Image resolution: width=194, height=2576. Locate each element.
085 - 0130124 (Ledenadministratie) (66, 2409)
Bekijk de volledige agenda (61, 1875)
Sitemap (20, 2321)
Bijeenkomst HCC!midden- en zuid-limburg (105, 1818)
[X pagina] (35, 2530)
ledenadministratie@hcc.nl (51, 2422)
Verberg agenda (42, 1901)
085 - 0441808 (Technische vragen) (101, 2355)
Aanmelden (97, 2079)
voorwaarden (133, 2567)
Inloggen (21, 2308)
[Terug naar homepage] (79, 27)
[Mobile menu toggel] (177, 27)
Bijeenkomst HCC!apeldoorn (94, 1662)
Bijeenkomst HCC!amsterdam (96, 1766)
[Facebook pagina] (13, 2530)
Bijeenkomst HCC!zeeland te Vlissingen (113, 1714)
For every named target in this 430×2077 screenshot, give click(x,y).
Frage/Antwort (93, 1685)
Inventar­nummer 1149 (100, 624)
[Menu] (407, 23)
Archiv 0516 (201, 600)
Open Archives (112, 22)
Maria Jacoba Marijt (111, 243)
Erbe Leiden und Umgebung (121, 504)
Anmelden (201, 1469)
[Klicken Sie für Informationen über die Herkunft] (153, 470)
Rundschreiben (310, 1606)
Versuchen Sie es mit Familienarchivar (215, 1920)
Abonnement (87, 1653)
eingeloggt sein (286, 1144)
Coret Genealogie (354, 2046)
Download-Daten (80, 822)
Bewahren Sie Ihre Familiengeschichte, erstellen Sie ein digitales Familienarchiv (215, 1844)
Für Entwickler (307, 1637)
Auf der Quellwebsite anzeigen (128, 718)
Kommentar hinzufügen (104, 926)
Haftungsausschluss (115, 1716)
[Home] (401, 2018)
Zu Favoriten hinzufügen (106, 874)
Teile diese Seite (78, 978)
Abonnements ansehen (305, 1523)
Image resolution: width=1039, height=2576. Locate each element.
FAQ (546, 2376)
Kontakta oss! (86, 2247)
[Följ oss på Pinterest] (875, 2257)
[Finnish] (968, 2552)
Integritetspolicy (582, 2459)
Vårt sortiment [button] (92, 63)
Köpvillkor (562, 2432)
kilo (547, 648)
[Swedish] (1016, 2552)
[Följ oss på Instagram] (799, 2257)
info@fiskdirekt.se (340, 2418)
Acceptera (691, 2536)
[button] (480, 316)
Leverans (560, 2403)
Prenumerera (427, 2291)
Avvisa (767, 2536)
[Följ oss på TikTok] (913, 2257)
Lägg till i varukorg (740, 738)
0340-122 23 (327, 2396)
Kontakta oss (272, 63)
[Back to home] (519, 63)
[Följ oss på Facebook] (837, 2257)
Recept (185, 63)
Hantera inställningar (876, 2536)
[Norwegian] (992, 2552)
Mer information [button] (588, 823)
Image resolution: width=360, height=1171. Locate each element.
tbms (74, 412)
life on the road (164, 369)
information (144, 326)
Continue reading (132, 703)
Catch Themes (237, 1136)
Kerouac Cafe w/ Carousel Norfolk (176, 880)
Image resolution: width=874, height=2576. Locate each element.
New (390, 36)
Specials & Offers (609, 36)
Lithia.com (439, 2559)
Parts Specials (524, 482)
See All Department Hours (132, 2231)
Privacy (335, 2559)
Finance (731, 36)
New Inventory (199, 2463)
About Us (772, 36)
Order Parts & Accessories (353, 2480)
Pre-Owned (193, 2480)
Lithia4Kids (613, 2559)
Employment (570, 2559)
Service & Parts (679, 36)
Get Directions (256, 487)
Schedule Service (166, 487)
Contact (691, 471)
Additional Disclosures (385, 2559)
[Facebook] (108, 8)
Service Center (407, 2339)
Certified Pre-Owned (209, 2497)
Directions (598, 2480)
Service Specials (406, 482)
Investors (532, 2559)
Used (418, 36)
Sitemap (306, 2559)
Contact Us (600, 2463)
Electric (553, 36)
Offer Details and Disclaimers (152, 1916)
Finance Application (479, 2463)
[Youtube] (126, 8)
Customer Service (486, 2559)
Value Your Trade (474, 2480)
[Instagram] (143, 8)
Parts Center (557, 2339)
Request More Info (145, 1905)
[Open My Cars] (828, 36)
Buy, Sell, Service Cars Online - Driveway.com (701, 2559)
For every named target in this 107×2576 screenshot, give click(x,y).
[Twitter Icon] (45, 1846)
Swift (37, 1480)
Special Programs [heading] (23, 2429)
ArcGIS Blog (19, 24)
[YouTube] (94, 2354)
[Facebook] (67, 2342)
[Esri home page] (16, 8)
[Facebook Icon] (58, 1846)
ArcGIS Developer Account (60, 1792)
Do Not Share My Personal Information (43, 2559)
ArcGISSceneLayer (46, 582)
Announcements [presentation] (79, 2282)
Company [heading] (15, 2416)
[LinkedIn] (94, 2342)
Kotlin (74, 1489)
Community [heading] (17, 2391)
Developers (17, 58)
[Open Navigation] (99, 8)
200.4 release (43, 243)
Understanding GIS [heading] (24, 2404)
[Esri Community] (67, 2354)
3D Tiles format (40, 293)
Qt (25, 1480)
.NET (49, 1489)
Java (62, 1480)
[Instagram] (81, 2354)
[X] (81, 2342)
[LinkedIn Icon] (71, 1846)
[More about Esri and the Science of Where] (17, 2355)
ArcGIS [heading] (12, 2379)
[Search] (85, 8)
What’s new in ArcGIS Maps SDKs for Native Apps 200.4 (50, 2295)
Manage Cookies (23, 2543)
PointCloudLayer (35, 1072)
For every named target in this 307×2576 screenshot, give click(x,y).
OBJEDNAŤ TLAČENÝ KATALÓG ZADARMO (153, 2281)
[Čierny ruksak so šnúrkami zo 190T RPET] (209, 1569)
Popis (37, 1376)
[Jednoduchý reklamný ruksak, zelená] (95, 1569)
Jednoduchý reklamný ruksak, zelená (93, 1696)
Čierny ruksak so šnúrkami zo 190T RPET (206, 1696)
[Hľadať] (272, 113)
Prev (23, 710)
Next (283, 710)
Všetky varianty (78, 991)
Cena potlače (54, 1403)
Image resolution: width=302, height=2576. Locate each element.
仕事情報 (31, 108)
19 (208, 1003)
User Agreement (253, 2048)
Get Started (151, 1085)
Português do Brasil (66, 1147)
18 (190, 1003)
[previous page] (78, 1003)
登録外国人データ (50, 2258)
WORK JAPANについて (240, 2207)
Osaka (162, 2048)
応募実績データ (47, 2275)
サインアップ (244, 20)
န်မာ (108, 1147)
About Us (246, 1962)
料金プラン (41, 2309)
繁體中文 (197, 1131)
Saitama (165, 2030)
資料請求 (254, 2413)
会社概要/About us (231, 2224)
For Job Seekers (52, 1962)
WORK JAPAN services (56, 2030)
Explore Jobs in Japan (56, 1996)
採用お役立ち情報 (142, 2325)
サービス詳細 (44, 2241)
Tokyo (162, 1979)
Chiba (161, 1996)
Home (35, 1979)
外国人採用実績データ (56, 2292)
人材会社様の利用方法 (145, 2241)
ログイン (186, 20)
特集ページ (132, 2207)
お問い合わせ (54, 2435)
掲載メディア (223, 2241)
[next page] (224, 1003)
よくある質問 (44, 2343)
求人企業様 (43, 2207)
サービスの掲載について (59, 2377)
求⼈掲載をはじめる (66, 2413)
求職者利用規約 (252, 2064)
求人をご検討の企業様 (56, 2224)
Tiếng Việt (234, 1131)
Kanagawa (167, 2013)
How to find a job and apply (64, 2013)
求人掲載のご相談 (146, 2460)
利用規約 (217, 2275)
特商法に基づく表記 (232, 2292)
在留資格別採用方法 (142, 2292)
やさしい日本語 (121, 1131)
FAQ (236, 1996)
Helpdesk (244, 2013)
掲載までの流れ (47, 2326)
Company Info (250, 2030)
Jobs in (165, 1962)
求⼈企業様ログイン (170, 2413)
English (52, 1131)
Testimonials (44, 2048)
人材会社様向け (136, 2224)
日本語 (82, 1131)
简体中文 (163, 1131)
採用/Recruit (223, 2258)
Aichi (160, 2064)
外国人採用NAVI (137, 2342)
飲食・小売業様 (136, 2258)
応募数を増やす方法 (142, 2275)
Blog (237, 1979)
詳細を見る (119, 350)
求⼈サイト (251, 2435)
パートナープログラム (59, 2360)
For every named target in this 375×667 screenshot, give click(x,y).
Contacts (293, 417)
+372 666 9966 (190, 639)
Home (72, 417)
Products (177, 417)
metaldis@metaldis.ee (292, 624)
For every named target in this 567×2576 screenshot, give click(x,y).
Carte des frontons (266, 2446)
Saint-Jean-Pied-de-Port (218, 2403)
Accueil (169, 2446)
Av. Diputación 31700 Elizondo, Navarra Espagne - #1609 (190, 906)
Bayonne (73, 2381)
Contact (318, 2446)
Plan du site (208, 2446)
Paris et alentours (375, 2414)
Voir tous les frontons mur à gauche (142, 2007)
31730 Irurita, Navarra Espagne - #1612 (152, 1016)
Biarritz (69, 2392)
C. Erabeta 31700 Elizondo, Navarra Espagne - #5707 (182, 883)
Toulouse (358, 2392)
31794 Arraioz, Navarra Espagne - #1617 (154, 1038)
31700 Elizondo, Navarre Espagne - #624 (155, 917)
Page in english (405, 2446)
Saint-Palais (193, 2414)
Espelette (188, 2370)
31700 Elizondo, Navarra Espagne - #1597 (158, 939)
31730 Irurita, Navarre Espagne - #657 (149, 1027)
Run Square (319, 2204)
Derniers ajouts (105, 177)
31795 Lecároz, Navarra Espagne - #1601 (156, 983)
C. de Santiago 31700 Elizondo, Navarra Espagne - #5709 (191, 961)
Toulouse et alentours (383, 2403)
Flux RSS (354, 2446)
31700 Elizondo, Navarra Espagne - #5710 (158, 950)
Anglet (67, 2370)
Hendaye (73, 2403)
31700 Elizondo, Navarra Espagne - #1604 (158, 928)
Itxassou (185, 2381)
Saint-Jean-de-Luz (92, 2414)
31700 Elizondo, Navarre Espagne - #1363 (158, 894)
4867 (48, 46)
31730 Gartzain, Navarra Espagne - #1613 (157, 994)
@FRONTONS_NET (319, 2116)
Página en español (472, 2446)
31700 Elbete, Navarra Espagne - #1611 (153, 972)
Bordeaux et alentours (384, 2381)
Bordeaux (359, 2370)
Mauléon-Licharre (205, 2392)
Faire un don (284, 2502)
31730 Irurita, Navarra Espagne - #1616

○ ○ ○ ○ ○

YOUR TASK:
Beginning with the line that holds "31700 Elizondo, Navarre Espagne - #624", restate word for word every line down to the end of the data, and only those lines.

OUTPUT FOR THIS EXERCISE:
31700 Elizondo, Navarre Espagne - #624 (155, 917)
Page in english (405, 2446)
Saint-Palais (193, 2414)
Espelette (188, 2370)
31700 Elizondo, Navarra Espagne - #1597 (158, 939)
31730 Irurita, Navarre Espagne - #657 (149, 1027)
Run Square (319, 2204)
Derniers ajouts (105, 177)
31795 Lecároz, Navarra Espagne - #1601 (156, 983)
C. de Santiago 31700 Elizondo, Navarra Espagne - #5709 (191, 961)
Toulouse et alentours (383, 2403)
Flux RSS (354, 2446)
31700 Elizondo, Navarra Espagne - #5710 (158, 950)
Anglet (67, 2370)
Hendaye (73, 2403)
31700 Elizondo, Navarra Espagne - #1604 (158, 928)
Itxassou (185, 2381)
Saint-Jean-de-Luz (92, 2414)
31700 Elizondo, Navarre Espagne - #1363 (158, 894)
4867 (48, 46)
31730 Gartzain, Navarra Espagne - #1613 (157, 994)
@FRONTONS_NET (319, 2116)
Página en español (472, 2446)
31700 Elbete, Navarra Espagne - #1611 (153, 972)
Bordeaux et alentours (384, 2381)
Bordeaux (359, 2370)
Mauléon-Licharre (205, 2392)
Faire un don (284, 2502)
31730 Irurita, Navarra Espagne - #1616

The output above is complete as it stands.